Captivé par la vague graffiti, à l'aube des années quatre-vingt-dix, Tarek manifeste le besoin de s'exprimer librement. Âgé de quatorze ans, une bombe de peinture à la main et sous le nom de « CLONE »  il s'adonne à cet art qui dès lors ne le quittera plus. En parallèle, il cultive son goût pour la calligraphie, en suivant une formation, au Scriptorium de Toulouse durant quatre ans. Tarek met alors ses armes à l'épreuve au travers de stages de calligraphie latine (calligraphie, écritures et typographie). 

Mise en pratique 

Son aire de jeu : lieux publics, peintures murales citadines, hôtel, restaurants, clubs de nuit... un tout qui se regarde en prise direct faisant appel aux mots de tous et de chacun (amour, violence, expérience, bonheur, vie, sexe, musique… ). Fracture de mots, phrases, citations, textes, poésies, aphorismes : un univers inspiré se dessine dans des espaces nouveaux. Tarek explore un "brouillage sémantique" anticonformiste et novateur. En effet, son art met en relief la dilution du temps par une technique d'enchâssement des lettres et des mots, de superpositions, d'étirements verticaux, horizontaux : un flot ondulatoire futuriste. Son savoir-faire transpose et transcende les codes de la calligraphie revisités, inscrits et renouvelés. Il aime utiliser les écritures, la calligraphie et la typographie en tant que médium décoratif. Sur le plan artistique cela lui permet de repousser les limites d'une vision académique.
 

« Laisser une trace cryptée »

Tarek Benaoum transmet un fragment de son travail, celui ci est un prisme par lequel l’écriture témoigne d’une volonté et d'un désir de laisser une trace cryptée, qui instaure des niveaux de lecture différents.

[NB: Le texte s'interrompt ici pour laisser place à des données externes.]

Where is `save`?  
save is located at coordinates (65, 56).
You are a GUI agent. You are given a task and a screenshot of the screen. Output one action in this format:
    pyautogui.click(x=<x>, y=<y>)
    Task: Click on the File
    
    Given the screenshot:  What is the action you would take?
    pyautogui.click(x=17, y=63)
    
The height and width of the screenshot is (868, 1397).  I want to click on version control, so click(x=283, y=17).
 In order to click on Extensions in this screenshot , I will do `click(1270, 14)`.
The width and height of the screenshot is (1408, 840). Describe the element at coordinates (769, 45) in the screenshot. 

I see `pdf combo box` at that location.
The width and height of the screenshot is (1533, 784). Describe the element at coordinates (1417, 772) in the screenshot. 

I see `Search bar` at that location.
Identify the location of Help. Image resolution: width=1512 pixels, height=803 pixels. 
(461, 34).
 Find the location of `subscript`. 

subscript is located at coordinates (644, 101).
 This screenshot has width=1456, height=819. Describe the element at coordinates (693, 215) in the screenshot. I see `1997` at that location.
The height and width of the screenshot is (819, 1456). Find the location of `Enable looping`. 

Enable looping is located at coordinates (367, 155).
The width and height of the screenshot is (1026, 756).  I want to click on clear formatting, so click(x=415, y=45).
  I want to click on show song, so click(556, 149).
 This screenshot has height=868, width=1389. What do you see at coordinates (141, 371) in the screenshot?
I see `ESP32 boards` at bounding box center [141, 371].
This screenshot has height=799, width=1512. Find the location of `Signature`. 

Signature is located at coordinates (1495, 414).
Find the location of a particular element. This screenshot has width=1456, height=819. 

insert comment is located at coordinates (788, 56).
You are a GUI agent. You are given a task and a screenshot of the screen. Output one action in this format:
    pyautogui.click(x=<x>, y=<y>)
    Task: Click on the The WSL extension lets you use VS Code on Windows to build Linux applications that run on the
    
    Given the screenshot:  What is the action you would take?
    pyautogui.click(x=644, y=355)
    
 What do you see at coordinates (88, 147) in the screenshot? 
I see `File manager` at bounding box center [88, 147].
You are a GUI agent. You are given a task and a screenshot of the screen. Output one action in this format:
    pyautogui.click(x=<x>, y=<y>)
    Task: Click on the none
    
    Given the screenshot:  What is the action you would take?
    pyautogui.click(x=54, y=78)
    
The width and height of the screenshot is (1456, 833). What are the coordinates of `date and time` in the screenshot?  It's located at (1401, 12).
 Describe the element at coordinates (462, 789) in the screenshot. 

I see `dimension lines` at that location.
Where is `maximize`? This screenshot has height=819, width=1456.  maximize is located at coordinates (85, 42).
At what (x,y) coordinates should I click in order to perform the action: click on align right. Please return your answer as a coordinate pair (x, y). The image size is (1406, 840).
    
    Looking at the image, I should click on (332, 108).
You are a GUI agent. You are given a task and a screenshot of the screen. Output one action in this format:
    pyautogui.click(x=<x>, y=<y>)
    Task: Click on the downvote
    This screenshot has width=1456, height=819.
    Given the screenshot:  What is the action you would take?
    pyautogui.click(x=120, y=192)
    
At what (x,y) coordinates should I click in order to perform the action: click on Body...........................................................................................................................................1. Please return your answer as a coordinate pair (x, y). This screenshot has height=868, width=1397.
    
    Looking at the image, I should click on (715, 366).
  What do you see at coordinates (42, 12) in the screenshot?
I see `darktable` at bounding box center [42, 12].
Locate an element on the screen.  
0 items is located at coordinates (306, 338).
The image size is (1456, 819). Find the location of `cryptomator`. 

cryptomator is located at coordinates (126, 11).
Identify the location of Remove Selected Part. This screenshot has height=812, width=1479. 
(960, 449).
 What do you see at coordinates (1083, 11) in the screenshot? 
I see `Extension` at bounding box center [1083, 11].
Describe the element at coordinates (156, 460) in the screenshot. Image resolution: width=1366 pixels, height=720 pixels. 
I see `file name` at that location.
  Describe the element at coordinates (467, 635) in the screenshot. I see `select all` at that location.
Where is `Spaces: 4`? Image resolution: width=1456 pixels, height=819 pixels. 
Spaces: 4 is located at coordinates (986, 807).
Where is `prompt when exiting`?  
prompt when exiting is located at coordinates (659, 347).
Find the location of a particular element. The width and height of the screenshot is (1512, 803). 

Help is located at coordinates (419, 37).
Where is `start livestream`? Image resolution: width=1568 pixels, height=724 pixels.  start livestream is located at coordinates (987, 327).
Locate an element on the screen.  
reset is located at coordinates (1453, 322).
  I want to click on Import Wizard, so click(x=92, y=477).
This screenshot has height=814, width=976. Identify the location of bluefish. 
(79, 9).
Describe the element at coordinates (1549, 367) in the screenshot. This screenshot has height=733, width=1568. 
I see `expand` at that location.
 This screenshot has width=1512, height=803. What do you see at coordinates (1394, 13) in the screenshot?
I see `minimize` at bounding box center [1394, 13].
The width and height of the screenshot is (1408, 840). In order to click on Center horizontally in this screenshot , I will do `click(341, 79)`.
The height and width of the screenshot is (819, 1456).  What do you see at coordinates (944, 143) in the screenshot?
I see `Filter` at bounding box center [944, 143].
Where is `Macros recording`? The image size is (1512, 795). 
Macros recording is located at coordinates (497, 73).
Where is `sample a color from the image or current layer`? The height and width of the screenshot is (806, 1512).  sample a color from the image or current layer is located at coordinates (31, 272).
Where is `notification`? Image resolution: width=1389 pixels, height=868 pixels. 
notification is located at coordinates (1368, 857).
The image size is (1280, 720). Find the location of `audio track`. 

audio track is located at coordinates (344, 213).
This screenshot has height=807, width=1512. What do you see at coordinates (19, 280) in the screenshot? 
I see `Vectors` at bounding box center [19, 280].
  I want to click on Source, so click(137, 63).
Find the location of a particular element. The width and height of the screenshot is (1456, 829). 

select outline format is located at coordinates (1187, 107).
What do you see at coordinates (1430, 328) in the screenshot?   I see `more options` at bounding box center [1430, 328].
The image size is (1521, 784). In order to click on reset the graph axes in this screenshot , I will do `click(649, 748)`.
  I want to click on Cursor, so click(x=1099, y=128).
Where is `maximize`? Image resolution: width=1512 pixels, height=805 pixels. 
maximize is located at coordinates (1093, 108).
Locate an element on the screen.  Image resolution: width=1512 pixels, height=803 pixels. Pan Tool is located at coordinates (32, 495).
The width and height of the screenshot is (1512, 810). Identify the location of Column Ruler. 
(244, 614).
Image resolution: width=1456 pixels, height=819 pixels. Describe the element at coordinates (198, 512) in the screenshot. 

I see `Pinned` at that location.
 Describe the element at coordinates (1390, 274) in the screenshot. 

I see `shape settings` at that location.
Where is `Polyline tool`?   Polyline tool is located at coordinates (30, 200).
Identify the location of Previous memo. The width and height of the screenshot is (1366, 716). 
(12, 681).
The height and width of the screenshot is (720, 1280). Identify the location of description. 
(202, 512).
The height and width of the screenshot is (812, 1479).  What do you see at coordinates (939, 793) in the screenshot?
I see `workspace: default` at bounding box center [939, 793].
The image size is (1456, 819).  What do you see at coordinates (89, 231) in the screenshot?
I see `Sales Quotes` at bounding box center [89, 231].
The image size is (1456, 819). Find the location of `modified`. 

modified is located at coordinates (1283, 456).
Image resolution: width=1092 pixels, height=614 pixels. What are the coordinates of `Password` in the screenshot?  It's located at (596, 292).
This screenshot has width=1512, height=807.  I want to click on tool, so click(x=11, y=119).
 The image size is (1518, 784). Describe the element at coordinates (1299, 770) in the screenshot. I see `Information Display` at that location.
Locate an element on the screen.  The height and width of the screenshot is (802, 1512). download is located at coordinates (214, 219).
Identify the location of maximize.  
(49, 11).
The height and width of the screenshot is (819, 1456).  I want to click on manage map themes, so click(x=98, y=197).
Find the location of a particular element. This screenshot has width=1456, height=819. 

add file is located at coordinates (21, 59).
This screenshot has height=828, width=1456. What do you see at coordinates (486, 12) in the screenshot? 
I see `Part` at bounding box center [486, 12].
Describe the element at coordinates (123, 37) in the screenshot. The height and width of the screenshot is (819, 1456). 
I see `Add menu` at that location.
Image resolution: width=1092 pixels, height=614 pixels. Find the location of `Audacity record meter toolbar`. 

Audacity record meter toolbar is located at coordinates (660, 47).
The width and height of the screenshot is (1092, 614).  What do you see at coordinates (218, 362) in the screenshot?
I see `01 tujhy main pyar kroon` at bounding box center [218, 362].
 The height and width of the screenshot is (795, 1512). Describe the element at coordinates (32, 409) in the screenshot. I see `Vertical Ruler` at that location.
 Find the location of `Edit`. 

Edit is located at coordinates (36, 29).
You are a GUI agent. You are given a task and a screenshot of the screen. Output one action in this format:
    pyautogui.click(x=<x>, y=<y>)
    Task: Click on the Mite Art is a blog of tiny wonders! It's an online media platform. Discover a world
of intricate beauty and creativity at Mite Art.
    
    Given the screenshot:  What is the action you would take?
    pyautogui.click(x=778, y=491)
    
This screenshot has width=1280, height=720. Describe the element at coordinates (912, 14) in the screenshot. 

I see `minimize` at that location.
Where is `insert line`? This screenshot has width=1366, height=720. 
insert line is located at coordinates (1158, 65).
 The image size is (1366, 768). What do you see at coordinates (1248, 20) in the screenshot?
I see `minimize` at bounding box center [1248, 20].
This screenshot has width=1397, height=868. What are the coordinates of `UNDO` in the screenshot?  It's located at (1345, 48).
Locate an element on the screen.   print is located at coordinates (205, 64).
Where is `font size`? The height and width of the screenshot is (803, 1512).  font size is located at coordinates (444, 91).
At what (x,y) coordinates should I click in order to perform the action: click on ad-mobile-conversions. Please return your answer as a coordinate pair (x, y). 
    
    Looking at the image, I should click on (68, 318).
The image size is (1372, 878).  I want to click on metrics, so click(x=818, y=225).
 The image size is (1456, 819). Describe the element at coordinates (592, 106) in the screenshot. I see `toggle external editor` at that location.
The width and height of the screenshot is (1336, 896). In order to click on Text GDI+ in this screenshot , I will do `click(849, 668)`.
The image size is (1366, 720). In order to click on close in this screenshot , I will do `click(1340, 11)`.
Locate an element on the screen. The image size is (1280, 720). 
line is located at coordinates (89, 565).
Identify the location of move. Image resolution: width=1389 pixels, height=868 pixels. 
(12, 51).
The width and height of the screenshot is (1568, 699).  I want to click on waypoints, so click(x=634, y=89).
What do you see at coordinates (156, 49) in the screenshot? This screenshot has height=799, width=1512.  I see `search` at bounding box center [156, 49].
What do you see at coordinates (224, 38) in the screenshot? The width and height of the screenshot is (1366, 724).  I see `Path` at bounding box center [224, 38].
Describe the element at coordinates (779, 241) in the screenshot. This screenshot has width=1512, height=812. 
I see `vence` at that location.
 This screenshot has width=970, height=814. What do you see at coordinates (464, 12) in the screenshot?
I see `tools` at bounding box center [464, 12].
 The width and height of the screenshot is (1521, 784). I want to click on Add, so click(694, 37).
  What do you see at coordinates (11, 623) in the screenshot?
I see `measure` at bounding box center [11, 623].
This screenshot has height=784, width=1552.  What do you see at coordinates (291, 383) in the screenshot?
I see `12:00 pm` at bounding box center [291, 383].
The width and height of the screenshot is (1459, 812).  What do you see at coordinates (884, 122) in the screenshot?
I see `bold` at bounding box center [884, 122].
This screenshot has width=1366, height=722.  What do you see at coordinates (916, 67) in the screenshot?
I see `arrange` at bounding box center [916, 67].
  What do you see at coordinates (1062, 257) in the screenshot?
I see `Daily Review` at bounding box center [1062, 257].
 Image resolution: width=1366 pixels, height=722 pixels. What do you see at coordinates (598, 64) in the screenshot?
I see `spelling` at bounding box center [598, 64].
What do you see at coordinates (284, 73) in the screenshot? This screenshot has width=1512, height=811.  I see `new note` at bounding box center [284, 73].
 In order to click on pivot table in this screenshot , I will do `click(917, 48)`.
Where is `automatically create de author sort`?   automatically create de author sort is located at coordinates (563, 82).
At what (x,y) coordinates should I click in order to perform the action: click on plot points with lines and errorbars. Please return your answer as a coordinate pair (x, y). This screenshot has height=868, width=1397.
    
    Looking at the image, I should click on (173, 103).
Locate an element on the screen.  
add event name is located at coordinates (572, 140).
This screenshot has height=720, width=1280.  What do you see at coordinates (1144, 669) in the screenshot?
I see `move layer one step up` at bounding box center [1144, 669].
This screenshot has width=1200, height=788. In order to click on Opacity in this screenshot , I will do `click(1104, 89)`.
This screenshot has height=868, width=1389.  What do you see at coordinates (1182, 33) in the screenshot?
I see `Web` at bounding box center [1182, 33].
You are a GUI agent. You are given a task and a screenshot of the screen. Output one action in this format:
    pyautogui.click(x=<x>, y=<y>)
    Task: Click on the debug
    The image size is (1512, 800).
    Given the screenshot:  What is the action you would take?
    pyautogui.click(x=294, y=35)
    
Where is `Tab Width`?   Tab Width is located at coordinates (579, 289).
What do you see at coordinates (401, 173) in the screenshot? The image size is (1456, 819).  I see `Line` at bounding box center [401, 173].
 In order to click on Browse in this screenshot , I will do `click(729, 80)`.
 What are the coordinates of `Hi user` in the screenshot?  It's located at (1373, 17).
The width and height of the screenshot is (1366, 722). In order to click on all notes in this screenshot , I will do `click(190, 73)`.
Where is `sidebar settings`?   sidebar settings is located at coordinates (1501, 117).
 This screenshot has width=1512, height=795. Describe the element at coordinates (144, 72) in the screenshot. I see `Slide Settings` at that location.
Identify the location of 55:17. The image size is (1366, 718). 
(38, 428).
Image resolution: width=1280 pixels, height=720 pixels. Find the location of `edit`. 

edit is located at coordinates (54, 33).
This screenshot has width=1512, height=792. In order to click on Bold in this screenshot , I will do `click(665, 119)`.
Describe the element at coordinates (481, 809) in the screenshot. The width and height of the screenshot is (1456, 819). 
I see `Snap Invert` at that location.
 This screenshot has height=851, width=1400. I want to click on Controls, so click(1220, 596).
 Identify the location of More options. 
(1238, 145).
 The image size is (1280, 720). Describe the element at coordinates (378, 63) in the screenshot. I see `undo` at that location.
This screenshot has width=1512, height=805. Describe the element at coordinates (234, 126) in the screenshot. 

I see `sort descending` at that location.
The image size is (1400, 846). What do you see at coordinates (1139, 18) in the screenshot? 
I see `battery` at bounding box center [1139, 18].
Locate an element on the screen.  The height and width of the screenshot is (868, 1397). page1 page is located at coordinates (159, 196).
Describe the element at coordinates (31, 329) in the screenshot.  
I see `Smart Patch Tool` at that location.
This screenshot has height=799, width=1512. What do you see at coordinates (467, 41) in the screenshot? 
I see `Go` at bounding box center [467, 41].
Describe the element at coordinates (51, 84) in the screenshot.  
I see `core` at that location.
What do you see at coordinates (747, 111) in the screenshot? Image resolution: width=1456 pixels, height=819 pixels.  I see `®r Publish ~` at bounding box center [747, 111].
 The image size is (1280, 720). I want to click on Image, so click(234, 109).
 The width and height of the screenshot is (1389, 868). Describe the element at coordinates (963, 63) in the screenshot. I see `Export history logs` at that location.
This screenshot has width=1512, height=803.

Ces œuvres plastiques permettent la problématisation de sujets universels : l’écriture, la vie, la mort, l'amour, le sexe, l'envie de vivre, le désir, la poésie, l'impermanence des choses.
Ce monde peut être vu comme un « theatrum mundi » comme le suggérait La Bruyère ; un regard témoin de son temps et du futur qui nous attend. Un reflet cynique, poétique et symbolique de notre passage sur cette terre.